- EXERCISE OBJECTIVE:
Render every line of the records below as a numbered list, omitting blank lines and the pictures.

- MATERIAL FOR THE TASK:
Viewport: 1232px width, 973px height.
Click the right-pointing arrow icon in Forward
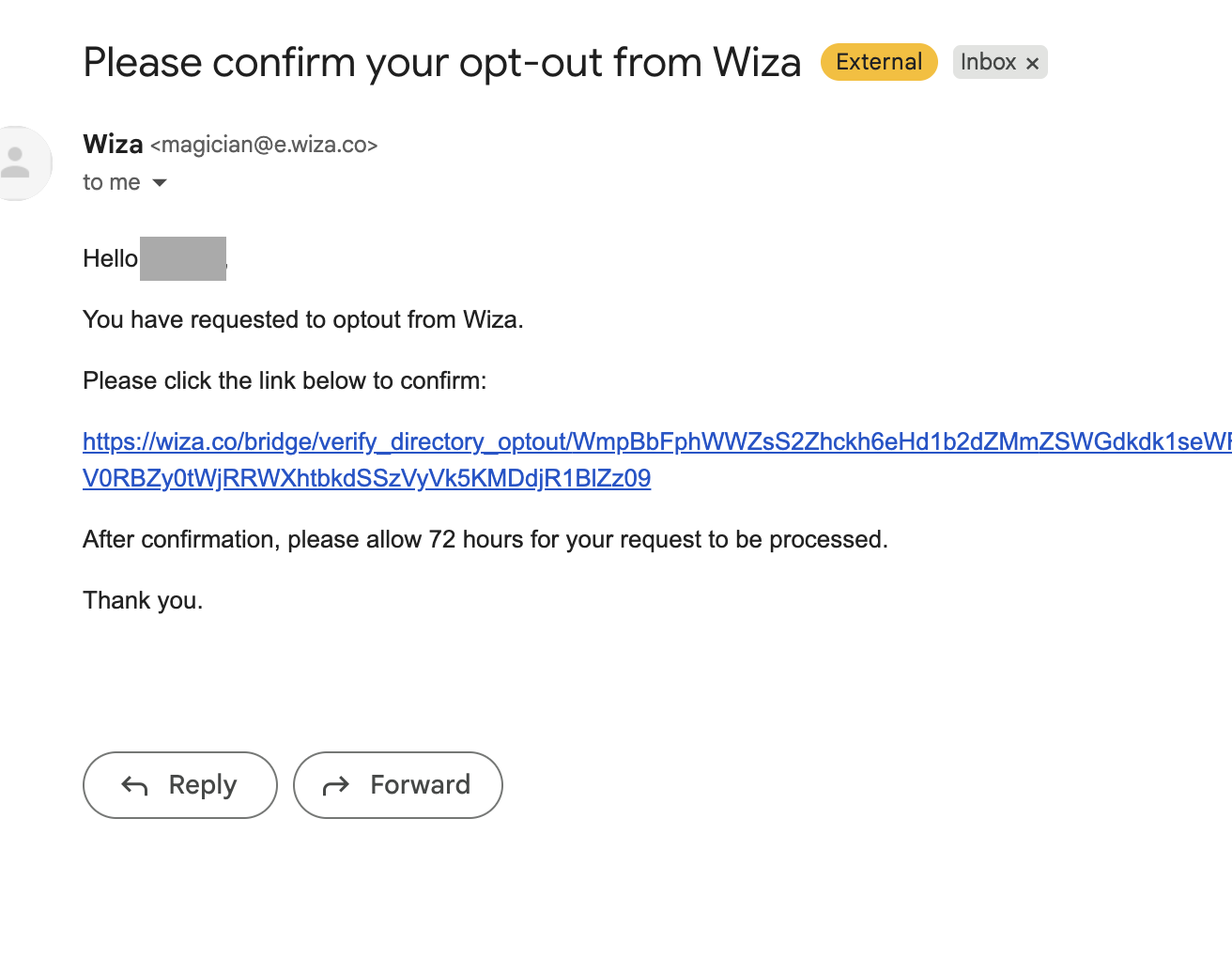[x=336, y=785]
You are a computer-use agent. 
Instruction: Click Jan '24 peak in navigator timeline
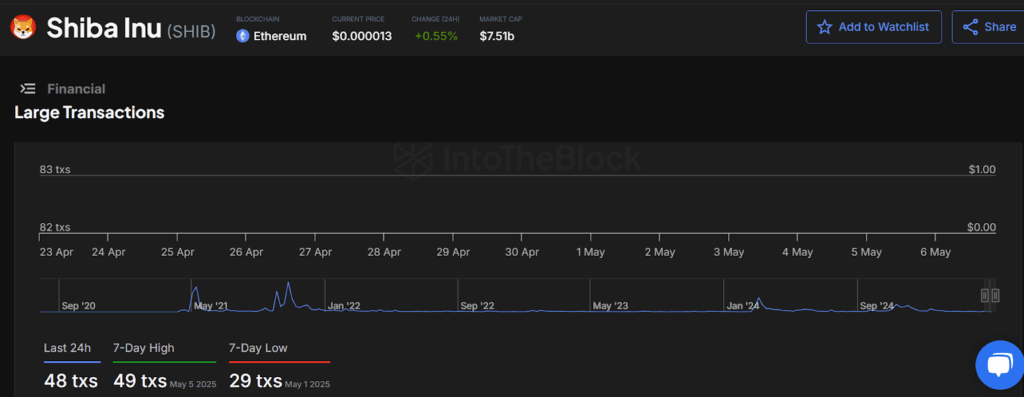click(758, 304)
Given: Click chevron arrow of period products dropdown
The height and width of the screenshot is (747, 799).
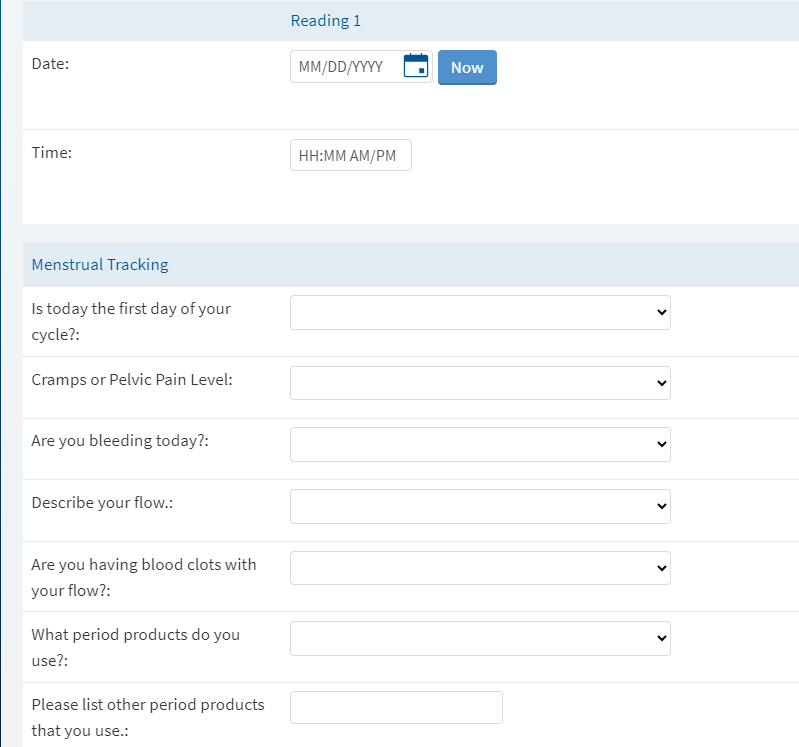Looking at the screenshot, I should click(661, 638).
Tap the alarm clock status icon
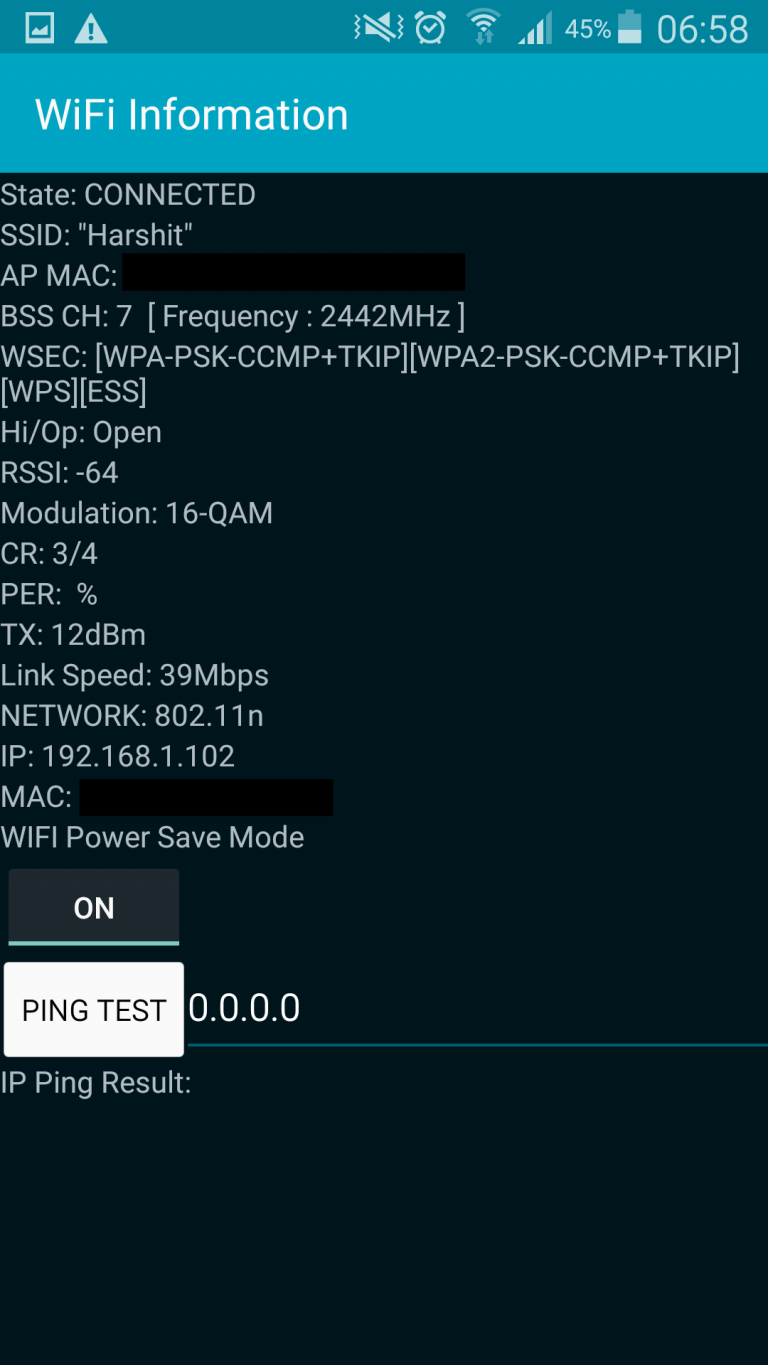The image size is (768, 1365). click(431, 28)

- ANSWER TO THE EXERCISE:
1. Viewport: 1232px width, 973px height.
2. Click the right-pointing arrow icon in Forward
3. [x=336, y=785]
4. You are a computer-use agent. 
5. Instruction: Click Jan '24 peak in navigator timeline
6. click(758, 304)
7. Given: Click chevron arrow of period products dropdown
8. The height and width of the screenshot is (747, 799).
9. Looking at the screenshot, I should click(661, 638).
10. Tap the alarm clock status icon
11. The image size is (768, 1365). click(431, 28)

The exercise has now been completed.